Let me disagree with everyone else here. How long after she ate her carb-loaded meal did she test? I think it’s reasonable for a non-diabetic’s body to have some lag time in insulin response to a meal like that. I test all 3 of my kids every once in awhile, just too see if there is anything to get worried about. One day, we tested my youngest (5 yrs) after a breakfast of pancakes and syrup and orange juice. She had a BG in the 170s. My wife freaked out. I tried to calm her and point out what our daughter had just eaten. I did a test on her the next morning before she ate anything and she had an excellent BG number (around 80-90, if I recall correctly).

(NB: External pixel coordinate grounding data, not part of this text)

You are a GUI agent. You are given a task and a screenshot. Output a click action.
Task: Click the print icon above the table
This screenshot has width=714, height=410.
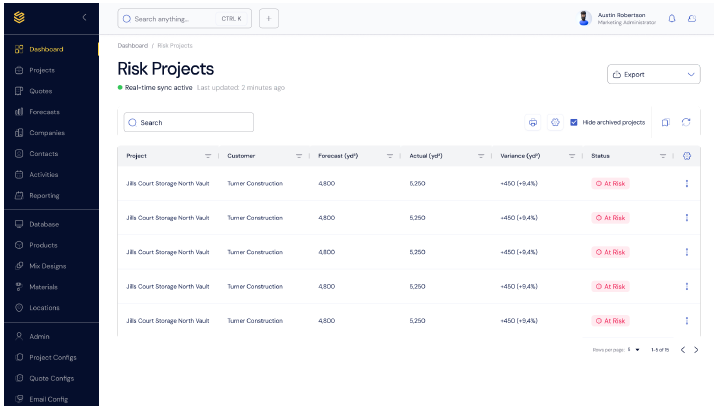pyautogui.click(x=533, y=122)
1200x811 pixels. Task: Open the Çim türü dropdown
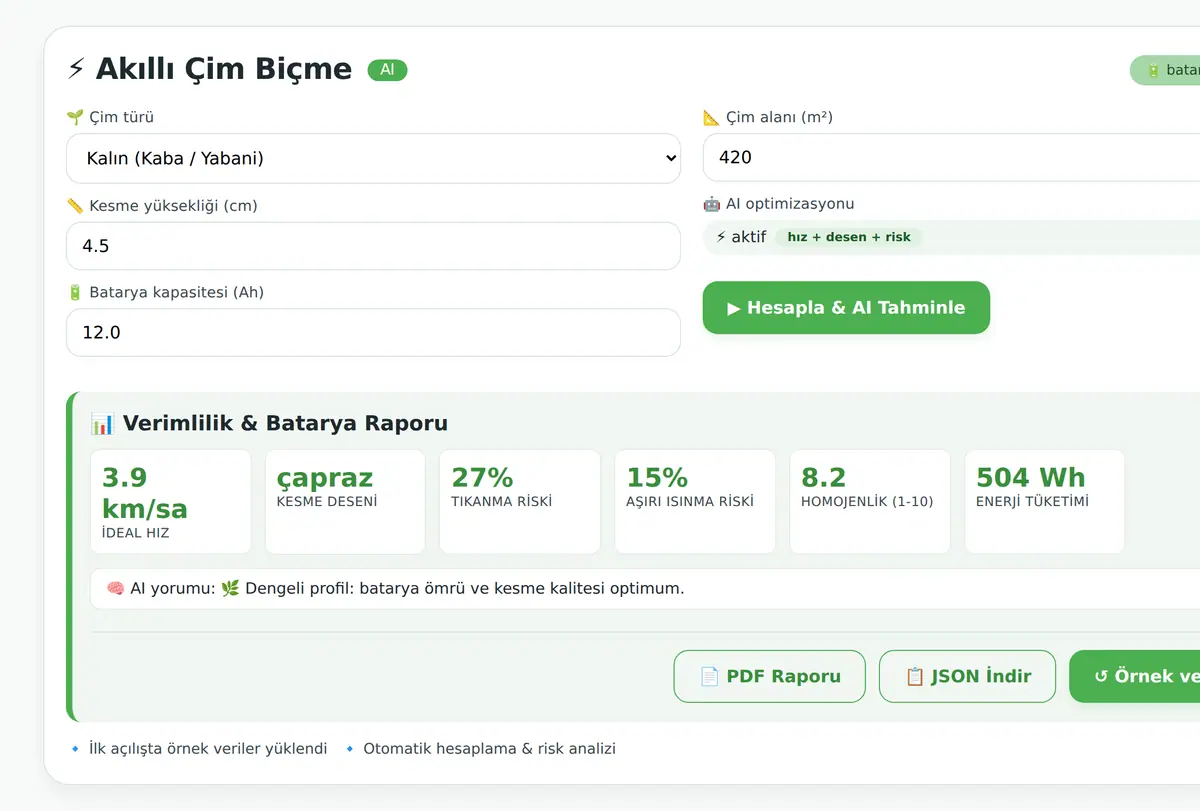[x=373, y=158]
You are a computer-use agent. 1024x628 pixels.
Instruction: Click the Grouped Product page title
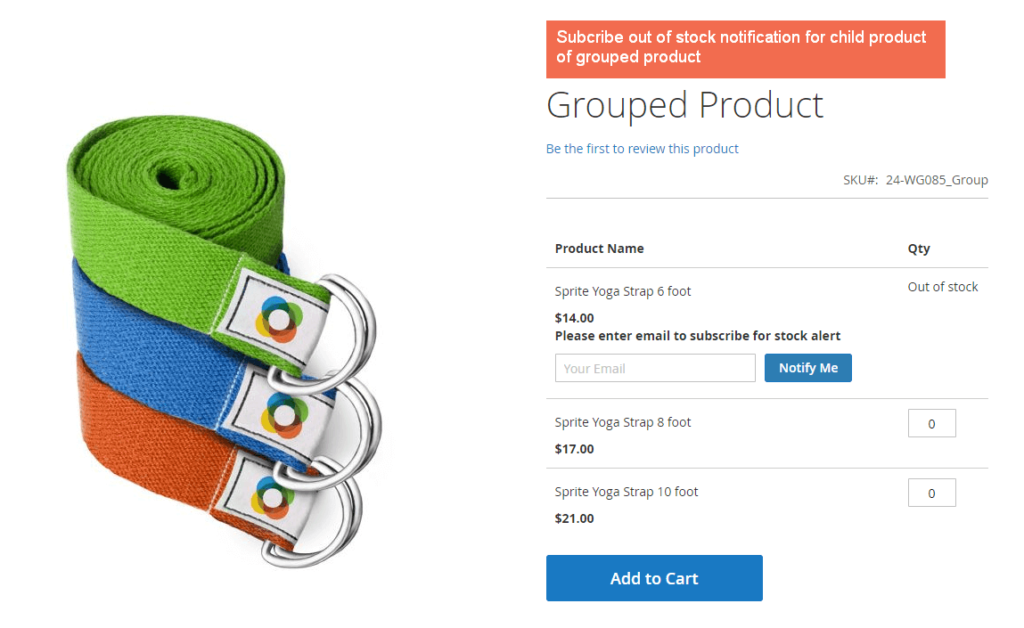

So I’d suggest doing a morning fasting test on your sister before going online to purchase her an new pump. You might be getting worked up over nothing.

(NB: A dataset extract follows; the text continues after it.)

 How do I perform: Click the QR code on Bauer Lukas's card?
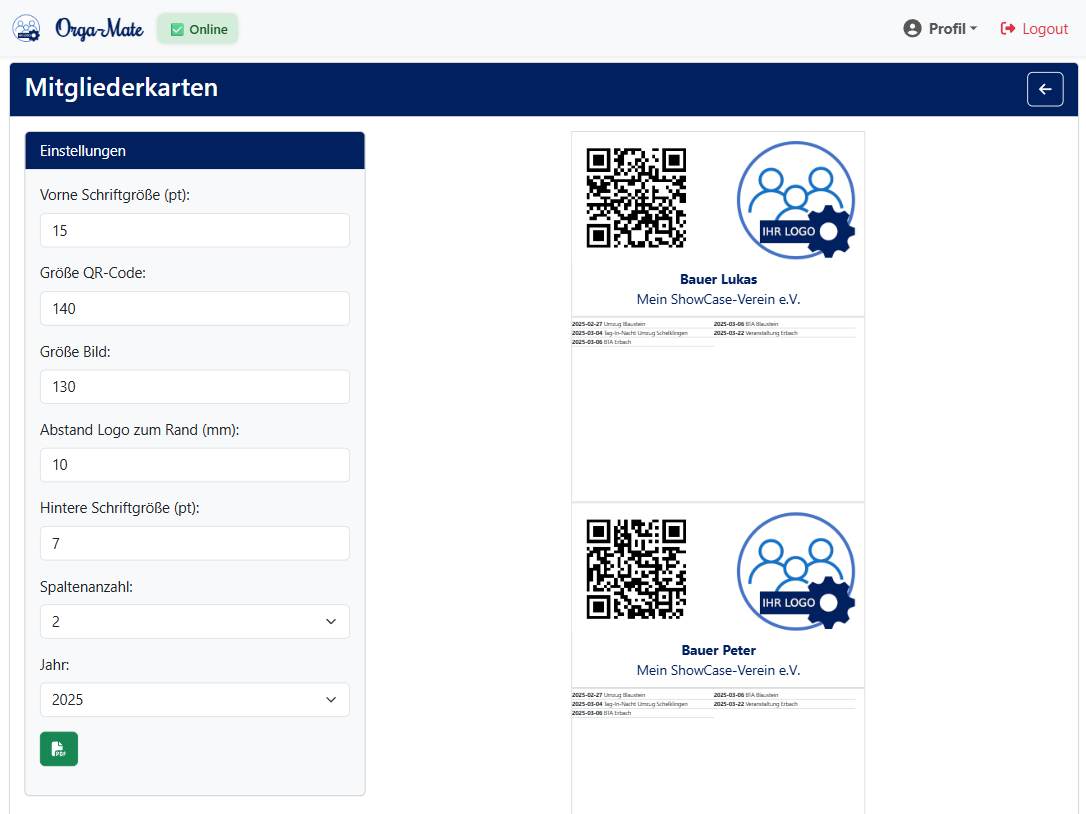[x=636, y=199]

Of course, I could be an idiot (it’s been suggested…) and could be wrong, and there might be something to worry about. Run a fasting test, and if you think it’s warranted, take her in to visit an endocrinologist and get an A1C test.
Have to respectfully disagree with Mike. Normal BG after meals isn’t as high as your sister’s & this has happened before.
There are diabetics whose fasting readings are in the normal range, but BG goes sky high after meals. Since most doctors do fasting readings for blood tests, many go undiagnosed until their pancreas is burned out. That’s why glucose tolerance tests are better indicators. Do test her fasting BG just for comparison, but if it’s normal that doesn’t necessarily mean anything.
I had this happen before too. during the holidays my mom asked me to test my sister since she was displaying all the signs I had before I was dx’d. She had just drank about 150 carbs in regular soda. She tested in the 170s. Her twin was at 82.
My mom sent her off to the doctor for blood tests, shes fine. There is a very small delay in insulin dispursement in some people and if you catch it at the right time, their readings will be high too
What??? If your sis is T1 there is NO WAY to prevent it altogether. Unless you are talking about the DKA thing, yes prevent that at all costs!! And please get your sister to go to a doctor for a dx, we can’t possilby dx her here.
There may be ways to prevent it. A few drugs are being tested for that right now. Diamyd can halt the process for years. A few new cancer drugs also show potential to permanently arrest the beta cell destruction.
Unfortunately, half the time when we get people to run to the doctor with a reading like that, the doctor’s dismiss their concerns. I’ve had that happen in my family.
With Type 2 unless the person is seeing 300+ blood sugars and fastings well over 140 a lot of family docs could care less.
I got a family member, finally go to the doc and he pretty much said, “Yup, you’ve got diabetes. Stop eating white flour and sugar and see me in another six months.” Didn’t even give him a meter.
No wonder with that kind of expert care people with Type 2 have an average A1c of 10% in the U.S…
I’m going to disagree with this also. Fasting blood glucose control is often still good well after post-prandial glucose control is in the diabetic ranges, because although the pancreas is laboring hard and not very effectively, the overnight fast is long enough for it to get the levels down.
I don’t think results at this level merit total flipping out, but I do think they merit a thorough medical evaluation, and one that looks at post-prandial levels (in other words, an oral glucose tolerance test) and not just fasting levels.
Another issue no one seems to be considering is how quickly someone who goes up to 170 after a lot of carbs comes down. Or whether perhaps they had some sugar on their fingers.
I’d test someone who had a high reading at 1, 2, and 3 hours, making sure to wash the hands carefully, as well as fasting. The docs are apt to test only fasting.